--- Begin EXTRACTED DATA ---
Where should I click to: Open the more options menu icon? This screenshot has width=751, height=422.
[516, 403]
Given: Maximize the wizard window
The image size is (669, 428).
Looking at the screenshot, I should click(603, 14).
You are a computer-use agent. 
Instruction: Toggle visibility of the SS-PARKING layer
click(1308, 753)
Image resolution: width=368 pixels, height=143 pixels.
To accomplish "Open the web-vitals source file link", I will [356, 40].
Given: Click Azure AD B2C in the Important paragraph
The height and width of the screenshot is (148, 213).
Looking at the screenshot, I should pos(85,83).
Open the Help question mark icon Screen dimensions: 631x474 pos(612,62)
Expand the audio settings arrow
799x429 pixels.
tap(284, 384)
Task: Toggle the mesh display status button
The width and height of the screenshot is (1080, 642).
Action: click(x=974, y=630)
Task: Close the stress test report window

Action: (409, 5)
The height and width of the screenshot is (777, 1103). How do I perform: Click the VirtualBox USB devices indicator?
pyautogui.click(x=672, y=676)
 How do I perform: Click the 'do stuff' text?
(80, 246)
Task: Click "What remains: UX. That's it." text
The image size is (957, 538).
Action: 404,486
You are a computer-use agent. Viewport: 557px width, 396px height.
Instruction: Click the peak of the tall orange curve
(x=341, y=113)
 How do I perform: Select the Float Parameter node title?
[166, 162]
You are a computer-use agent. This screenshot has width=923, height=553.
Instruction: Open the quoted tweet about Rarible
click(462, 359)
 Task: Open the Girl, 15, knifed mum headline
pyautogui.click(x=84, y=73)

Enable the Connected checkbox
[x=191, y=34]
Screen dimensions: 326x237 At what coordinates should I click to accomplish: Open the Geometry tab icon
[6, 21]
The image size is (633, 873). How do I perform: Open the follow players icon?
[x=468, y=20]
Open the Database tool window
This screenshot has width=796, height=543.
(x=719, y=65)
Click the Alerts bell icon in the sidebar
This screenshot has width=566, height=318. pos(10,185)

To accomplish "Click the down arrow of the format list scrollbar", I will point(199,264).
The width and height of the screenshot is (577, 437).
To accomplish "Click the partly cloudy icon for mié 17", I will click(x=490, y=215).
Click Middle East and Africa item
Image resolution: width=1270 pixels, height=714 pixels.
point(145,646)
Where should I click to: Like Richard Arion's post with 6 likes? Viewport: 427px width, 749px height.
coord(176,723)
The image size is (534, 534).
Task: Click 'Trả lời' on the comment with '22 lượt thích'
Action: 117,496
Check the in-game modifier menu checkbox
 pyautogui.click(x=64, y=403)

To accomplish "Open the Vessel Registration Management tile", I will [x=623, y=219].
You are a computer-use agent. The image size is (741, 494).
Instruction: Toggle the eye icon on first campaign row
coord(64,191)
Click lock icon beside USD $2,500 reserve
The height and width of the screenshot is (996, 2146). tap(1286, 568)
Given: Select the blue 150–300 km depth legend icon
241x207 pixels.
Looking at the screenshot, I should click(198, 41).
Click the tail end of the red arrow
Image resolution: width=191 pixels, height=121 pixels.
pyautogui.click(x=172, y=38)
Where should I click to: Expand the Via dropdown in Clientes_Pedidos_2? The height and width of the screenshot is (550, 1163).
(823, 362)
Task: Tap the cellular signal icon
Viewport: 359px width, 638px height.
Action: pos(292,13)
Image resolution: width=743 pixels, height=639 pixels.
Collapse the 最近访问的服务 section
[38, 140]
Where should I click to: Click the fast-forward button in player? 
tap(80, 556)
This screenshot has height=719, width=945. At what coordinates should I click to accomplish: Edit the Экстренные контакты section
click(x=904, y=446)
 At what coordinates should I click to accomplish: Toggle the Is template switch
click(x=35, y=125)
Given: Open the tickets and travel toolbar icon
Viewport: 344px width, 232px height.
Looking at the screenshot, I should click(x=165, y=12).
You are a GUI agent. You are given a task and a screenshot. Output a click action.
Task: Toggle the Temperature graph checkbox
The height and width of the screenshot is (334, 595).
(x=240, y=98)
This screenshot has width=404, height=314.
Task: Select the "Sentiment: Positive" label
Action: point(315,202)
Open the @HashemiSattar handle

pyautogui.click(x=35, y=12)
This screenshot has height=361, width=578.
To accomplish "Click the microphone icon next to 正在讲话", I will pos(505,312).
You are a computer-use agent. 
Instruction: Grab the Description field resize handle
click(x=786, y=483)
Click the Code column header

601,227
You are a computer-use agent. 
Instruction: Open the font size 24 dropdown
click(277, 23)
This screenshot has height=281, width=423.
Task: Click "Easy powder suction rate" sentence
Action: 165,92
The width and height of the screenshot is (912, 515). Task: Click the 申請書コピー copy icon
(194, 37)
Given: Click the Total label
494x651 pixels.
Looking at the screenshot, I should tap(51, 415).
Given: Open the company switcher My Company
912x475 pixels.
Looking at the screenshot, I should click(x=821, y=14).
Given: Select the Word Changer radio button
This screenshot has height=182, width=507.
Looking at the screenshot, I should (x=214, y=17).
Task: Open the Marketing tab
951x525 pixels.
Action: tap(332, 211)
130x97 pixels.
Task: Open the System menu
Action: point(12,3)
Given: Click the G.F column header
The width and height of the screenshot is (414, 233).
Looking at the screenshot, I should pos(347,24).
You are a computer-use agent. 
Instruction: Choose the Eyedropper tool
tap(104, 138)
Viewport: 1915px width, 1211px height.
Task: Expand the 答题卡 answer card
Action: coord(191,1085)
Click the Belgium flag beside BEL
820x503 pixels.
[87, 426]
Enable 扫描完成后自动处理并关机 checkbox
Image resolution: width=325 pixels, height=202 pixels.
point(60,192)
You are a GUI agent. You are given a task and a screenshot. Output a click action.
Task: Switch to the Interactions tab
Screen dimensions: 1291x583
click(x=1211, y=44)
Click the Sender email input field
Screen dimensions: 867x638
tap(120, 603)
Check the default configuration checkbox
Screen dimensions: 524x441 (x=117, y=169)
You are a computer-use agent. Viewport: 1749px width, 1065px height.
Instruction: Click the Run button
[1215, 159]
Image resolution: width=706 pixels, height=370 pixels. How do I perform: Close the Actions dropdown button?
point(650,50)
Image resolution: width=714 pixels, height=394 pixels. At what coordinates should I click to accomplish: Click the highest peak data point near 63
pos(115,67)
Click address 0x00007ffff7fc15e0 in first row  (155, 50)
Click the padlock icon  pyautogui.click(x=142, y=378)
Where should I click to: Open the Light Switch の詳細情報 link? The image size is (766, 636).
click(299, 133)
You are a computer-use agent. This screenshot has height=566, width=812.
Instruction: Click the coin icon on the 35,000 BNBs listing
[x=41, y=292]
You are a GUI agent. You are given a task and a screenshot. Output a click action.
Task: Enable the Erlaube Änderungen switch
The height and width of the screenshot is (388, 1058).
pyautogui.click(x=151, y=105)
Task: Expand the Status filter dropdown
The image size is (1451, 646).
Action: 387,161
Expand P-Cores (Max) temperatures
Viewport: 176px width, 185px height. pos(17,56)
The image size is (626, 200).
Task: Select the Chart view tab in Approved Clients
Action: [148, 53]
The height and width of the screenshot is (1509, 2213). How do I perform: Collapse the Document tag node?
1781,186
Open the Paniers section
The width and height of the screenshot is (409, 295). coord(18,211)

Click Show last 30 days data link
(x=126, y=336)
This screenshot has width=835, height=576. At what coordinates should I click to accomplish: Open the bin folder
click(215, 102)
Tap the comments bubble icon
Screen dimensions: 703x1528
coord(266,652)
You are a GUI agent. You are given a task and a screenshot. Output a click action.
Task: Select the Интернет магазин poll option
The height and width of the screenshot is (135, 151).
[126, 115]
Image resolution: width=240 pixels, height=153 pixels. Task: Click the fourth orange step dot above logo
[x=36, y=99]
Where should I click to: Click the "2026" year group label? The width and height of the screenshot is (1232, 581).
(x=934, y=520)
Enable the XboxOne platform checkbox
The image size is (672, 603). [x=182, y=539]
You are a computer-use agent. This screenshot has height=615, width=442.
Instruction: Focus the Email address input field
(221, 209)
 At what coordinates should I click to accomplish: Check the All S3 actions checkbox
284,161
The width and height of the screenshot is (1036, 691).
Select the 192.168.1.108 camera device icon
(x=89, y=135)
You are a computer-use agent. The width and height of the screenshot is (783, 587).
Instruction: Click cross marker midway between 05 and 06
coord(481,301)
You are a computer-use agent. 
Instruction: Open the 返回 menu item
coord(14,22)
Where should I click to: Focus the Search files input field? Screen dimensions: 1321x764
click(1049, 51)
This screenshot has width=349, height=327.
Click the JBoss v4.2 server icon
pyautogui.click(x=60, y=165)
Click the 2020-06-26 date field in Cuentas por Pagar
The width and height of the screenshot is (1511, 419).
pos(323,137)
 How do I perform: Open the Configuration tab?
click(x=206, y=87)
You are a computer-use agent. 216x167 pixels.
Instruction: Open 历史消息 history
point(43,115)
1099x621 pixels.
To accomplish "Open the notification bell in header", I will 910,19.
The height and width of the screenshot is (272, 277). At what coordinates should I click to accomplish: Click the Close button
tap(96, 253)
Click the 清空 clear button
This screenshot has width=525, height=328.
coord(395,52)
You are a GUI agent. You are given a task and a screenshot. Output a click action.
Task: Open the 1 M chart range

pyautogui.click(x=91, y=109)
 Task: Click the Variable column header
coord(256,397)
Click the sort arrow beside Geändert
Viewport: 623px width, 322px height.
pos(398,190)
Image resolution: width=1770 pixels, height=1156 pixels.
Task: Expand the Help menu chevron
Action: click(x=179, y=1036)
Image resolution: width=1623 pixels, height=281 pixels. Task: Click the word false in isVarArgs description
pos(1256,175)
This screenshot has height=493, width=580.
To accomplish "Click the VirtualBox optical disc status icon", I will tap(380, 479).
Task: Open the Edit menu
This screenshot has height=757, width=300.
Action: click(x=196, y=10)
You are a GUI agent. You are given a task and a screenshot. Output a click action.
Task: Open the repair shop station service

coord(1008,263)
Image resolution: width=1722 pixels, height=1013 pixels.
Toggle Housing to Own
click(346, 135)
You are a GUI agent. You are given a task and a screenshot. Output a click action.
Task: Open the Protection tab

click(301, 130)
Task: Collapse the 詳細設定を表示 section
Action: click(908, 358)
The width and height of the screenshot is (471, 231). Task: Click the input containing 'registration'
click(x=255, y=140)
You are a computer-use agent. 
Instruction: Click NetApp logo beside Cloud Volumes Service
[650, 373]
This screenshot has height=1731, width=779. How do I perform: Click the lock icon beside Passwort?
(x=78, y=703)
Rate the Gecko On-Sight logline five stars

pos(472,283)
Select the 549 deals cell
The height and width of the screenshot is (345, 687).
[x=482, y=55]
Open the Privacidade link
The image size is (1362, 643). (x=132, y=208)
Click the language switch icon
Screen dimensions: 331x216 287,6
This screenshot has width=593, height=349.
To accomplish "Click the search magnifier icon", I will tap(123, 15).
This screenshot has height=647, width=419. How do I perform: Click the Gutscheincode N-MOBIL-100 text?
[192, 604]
--- End EXTRACTED DATA ---
_STATED PROBLEM_:
Starting at the first of the lines above and ending at the line containing "will [356, 40].", reproduce those lines with "wizard" changed to "installer" and nothing else altered.

_SOLUTION FOR THIS PROBLEM_:
Where should I click to: Open the more options menu icon? This screenshot has width=751, height=422.
[516, 403]
Given: Maximize the installer window
The image size is (669, 428).
Looking at the screenshot, I should click(603, 14).
You are a computer-use agent. 
Instruction: Toggle visibility of the SS-PARKING layer
click(1308, 753)
Image resolution: width=368 pixels, height=143 pixels.
To accomplish "Open the web-vitals source file link", I will [356, 40].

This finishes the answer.